Je relève que le projet de budget, adopté à une courte majorité par le Conseil le 25 juillet 2011, se veut plus rigoureux. Ce souci est certes habituel, mais il prend d’autant plus de sens aujourd’hui, dans le contexte des efforts exigés en matière d’assainissement des finances publiques nationales et de stratégies de retour à l’équilibre budgétaire.

D’importantes coupes sont opérées concernant les autorisations d’engagement – elles n’empêchent cependant pas une augmentation de 3 % par rapport à 2011 – et, surtout, en crédits de paiement, ramenant la hausse pour 2012 par rapport à 2011 à 2, 02 %. Ces économies ont pour principale origine la préoccupation exprimée par de nombreux États membres, dont la France, de renforcer la discipline budgétaire.

Mes chers collègues, je vous renvoie notamment à la fameuse « lettre des cinq » de décembre 2010, par laquelle l’Allemagne, la France, le Royaume-Uni, les Pays-Bas et la Finlande avaient demandé de limiter l’augmentation annuelle du budget communautaire à l’inflation.
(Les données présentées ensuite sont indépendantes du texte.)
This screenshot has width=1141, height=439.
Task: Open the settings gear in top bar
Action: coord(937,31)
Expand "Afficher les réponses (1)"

Si, cet été, au sein du Conseil, l’Allemagne et la France ont accepté de se rallier au compromis de la présidence polonaise, ce n’est que par pragmatisme et seulement après avoir obtenu gain de cause concernant les crédits de paiement.

Je précise que six États membres ont voté contre le projet du Conseil, qu’ils ont jugé insuffisamment équilibré : il s’agit du Royaume-Uni, des Pays-Bas et de la Finlande, rejoints par la Suède, le Danemark et l’Autriche.
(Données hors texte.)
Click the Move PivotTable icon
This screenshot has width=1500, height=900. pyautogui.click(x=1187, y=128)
Le Parlement européen a pourtant fait le choix ambitieux de revenir à un projet de budget proche de celui de la Commission avec, en 2012, une augmentation de 4 % des autorisations d’engagement et de 5 % des crédits de paiement.

La négociation entre les deux branches de l’autorité budgétaire a abouti, puisque nous sommes parvenus au terme de la phase de conciliation prévue par le traité de Lisbonne.

À cet égard, je relève, d’une part, que le texte issu de la conciliation fait sienne la proposition prudente du Conseil d’augmenter de 2 % les crédits de paiement en 2012, et, d’autre part, qu’une concession a été accordée au Parlement européen quant aux autorisations d’engagement, avec une hausse de plus de 3, 5 %.

Monsieur le ministre, je vous serais reconnaissant de bien vouloir faire le point sur cette procédure de conciliation, de nous indiquer quelles chances, selon vous, ce compromis a d’être ratifié les 30 novembre et 1er décembre prochains par le Conseil et le Parlement européen, et de nous préciser quel est l’impact du sixième projet de budget rectificatif pour 2011, lequel complexifie encore le débat en cours sur le budget 2012.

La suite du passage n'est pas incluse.